Congress — on occasion — passes laws that have some good or at least a good intention.
One would hope, at least, some good intentions spurred lawmakers to add riders to the Defense Authorization bills in 2008 and 2009 which expanded the ability for veterans who are not in uniform to render a hand salute.
In the past, only members of veterans service organizations who wore their organization’s official headgear were traditionally allowed to hand salute during the National Anthem, according to an article on Military.com. Veterans and other civilians not in uniform — likewise a tradition — normally place their right hands over their “hearts” in lieu of a military-style hand salute for the playing of the anthem and other flag-related activities.
Thanks to an amendment in the 2008 Defense Authorization Act retired military members and veterans can now give a hand salute whenever the U.S. flag is raised, lowered or passes.
A 2009 amendment to that fiscal year’s defense bill allows out-of-uniform military personnel and veterans to render a hand salute during the National Anthem.
Now the growing number of people in the U.S. who have no connection whatsoever with the military and even some veterans themselves might wonder why would such a law be passed?
The answer is that there was obviously some sentiment among veterans and military retirees, not to mention some of the powerful veterans organizations, for codifying such a practice. Why? I don’t know. It seems as if the law lacks some practicality insofar as enforcement is concerned.
Let’s say you are at a high school football game. The National Anthem is played and the colors are presented on the field by the local Junior ROTC drill team. You, the veteran, are wearing a big pair of horns on your head because your team is the Longhorns. Now do you do the hand over your chest or give the military hand salute?
Okay, say you give the hand salute. A local cop sees you comes over and starts grilling you about being in civvies and giving a military-style salute. You say it’s legal now. The cop said he never heard anything about it. You say: “Trust me.” The cop says: “Okay. I’ll trust you if you can show me some ID proving you are a veteran.”
Now one might think such a request would be easy. But it isn’t necessarily all that simple.
You, the veteran with the longhorn hat, spent your four years and got out of the service. You have your DD-214 form which proves your service — somewhere — although it is not on your “person,” as the cop who questioned you might say. You didn’t retire from the service so you don’t have a military retiree ID card. You don’t go to the VA for health care so you don’t have a VA identification card. You don’t belong to the VFW, American Legion, DAV or any other veterans organization. Basically, you are SOL to use a good old military acronym until you call up the county clerk in the next state where you filed your DD-214 after getting out of the service and ask her to send a copy to the local authorities.

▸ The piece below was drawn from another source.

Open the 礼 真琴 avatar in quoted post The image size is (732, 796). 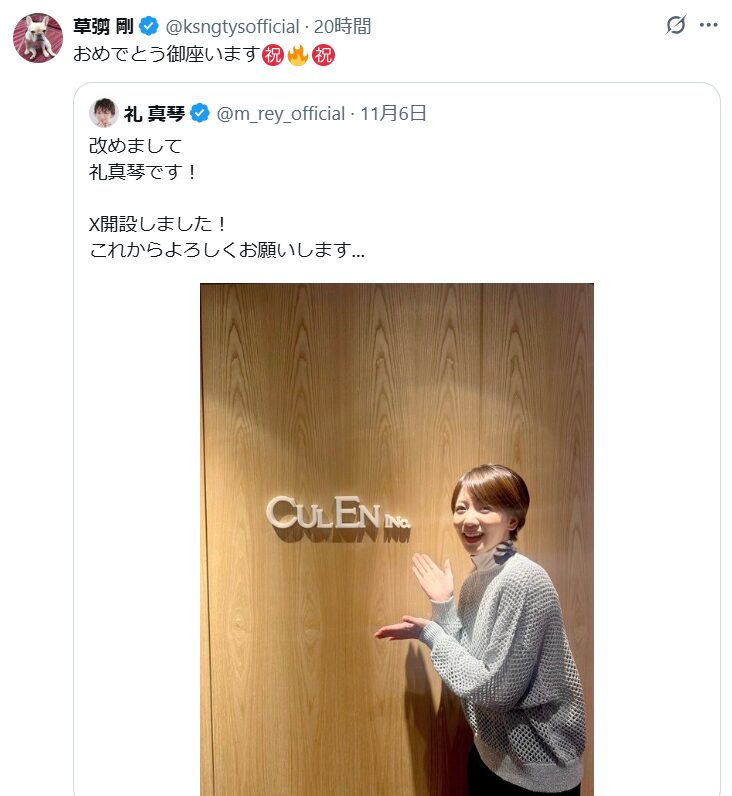point(104,113)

Now that scenario about the ball game and the hassle by the cops and all the trouble is a lot of hyperbole. Heck, I have no idea as to whether there even is any enforcement mechanism in laws which let you honor the flag with that sharp, five fingers (if you got ’em) salute with the tip of your index finger next to the right eyebrow.
If I ever gave a military salute, it would probably be in a situation in which other veterans might do the same thing, say at some kind of veterans program or maybe a funeral with military honors.
Personally, I have always thought the hand salute is pretty cool. It is a sign of respect unlike so many others, which carries with it non-verbal cues aimed toward the object or individual one is saluting.
For instance: You salute an officer you don’t know. You are saluting his position and authority. You salute an officer you do know and like. You are saying: “Hey, what’s happening bud?” without being insubordinate. You salute an officer you know and don’t like. You are saying: “I respect your rank. Now chuck you farley.”
So just remember when you see a civilian saluting the flag or during the National Anthem that Congress gave this man or woman the right to wear their civilian clothes and give a good old military-type hand salute, one each, because of the sacrifice these folks made for their country. As to whether they are really veterans, I guess you’ll just have to take it on faith. Or ask to see some ID, at your own risk. You certainly wouldn’t want to get gored by those horns.